Disk doesn’t show at all in Grub, tried all kinds of things but it just doesn’t show as a bootable OS. It doesn’t show in the boot options in the BIOS or the boot menu for my motherboard. Drive shows up and all the files are still on it. So my guess is the Windows bootloader somehow installs on the same disk that I have Linux on.
I run Linux(Fedora) and Windows on two separate drives.
Windows take forever to install. Anything I can do now to prevent this from happening if I need to reinstall Linux or if I wanna to some distro hopping?
Just to be clear, everything is working right now. But I want to prevent having to reinstall Windows every time I change distro or reinstall my Linux OS
Do you have the os-prober package installed?

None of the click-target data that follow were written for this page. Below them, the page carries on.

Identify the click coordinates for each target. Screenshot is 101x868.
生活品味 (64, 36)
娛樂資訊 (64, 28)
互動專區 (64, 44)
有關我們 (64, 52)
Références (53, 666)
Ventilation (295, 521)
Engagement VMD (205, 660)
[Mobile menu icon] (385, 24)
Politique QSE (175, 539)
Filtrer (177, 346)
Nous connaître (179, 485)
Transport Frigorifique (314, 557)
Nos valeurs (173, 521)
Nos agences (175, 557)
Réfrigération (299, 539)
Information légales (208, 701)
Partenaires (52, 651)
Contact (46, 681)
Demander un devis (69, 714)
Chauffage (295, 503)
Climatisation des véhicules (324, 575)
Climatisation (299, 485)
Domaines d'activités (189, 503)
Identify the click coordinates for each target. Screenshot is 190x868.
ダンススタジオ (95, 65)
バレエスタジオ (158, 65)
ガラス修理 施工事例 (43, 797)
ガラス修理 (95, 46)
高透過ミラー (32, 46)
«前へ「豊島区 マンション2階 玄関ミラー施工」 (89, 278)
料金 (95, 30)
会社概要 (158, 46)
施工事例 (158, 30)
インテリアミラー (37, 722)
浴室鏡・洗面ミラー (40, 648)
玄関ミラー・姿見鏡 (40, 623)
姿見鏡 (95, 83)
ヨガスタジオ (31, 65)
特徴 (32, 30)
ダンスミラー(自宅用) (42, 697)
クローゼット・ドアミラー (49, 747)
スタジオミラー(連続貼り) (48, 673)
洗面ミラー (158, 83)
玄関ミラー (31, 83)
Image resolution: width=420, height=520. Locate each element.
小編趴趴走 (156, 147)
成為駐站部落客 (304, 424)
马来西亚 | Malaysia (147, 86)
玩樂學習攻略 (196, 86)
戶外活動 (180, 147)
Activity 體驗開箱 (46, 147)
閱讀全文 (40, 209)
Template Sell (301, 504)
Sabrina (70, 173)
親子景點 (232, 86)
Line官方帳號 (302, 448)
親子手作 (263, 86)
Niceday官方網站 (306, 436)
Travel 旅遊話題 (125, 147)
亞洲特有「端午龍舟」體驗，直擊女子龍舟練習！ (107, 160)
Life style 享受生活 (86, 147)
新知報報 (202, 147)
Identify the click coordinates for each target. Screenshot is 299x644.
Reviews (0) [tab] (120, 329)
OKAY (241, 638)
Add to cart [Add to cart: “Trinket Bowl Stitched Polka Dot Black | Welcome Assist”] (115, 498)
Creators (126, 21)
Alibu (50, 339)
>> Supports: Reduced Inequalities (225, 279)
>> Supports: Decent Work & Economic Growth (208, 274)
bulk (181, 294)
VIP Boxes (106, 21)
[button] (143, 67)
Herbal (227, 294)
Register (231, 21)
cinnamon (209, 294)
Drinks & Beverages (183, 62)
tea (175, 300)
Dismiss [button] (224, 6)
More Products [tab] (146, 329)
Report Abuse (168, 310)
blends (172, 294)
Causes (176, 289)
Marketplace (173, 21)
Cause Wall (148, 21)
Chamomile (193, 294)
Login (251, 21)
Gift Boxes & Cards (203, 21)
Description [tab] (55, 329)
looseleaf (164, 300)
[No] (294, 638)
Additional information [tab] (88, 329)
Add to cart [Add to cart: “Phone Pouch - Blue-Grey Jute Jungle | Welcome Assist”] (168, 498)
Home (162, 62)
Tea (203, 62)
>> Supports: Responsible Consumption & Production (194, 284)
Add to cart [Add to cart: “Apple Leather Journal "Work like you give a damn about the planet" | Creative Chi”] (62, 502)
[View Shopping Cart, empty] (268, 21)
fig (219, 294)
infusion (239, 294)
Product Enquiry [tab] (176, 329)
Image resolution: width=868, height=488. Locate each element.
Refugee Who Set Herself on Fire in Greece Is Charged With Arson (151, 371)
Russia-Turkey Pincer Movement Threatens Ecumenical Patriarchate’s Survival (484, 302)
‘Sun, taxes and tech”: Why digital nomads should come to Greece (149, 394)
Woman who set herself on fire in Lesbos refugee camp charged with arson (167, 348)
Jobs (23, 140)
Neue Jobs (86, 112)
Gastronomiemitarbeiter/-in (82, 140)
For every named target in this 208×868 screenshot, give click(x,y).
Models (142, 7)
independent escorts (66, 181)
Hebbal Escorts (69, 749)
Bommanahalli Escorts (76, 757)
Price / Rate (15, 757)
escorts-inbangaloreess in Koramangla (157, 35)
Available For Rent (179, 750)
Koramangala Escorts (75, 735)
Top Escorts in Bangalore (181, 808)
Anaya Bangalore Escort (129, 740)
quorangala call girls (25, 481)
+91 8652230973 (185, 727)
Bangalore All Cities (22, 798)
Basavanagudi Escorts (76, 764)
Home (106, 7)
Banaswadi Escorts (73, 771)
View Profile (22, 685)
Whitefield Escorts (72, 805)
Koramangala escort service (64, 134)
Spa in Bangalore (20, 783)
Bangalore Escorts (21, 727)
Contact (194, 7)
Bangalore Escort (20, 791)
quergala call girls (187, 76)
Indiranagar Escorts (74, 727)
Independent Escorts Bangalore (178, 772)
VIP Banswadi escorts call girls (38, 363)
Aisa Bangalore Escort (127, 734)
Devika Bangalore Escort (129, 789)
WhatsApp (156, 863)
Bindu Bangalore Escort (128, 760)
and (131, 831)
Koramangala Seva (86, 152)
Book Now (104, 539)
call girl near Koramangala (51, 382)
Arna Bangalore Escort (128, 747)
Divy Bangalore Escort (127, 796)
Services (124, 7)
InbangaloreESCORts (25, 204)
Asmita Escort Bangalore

I haven't used Fedora in over a decade, so I don't know if it's a default or not.
Yes that’s present and working.
Issue is that my BIOS doesn’t find it either. So something happens when I install a linux distro that breaks the Windows boot loader.
When I reinstall Windows, I can update the grub and it shows up. (It’s also back in the BIOS after reinstalling)
I was doing some quick research and saw someone suggest installing each OS with the other drive disconnected. That way you can first get each one working individually and there's no chance of one messing with the other's bootloader.